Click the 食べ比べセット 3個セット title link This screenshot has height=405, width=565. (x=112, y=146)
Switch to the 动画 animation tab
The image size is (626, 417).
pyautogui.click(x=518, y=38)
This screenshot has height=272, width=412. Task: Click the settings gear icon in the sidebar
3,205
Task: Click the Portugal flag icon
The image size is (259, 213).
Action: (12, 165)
☆ ☆ ☆ ☆
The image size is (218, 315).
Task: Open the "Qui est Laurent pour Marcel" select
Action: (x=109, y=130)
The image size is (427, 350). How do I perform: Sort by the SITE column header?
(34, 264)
☆ ☆ ☆ ☆
■ Problem requirements: All lines in the listing above from the line containing "Click the 食べ比べセット" to the line containing "Task: Click the Portugal flag icon", inclusive, should be retyped exactly; no other lines should appear.

■ Answer to this exercise:
Click the 食べ比べセット 3個セット title link This screenshot has height=405, width=565. (x=112, y=146)
Switch to the 动画 animation tab
The image size is (626, 417).
pyautogui.click(x=518, y=38)
This screenshot has height=272, width=412. Task: Click the settings gear icon in the sidebar
3,205
Task: Click the Portugal flag icon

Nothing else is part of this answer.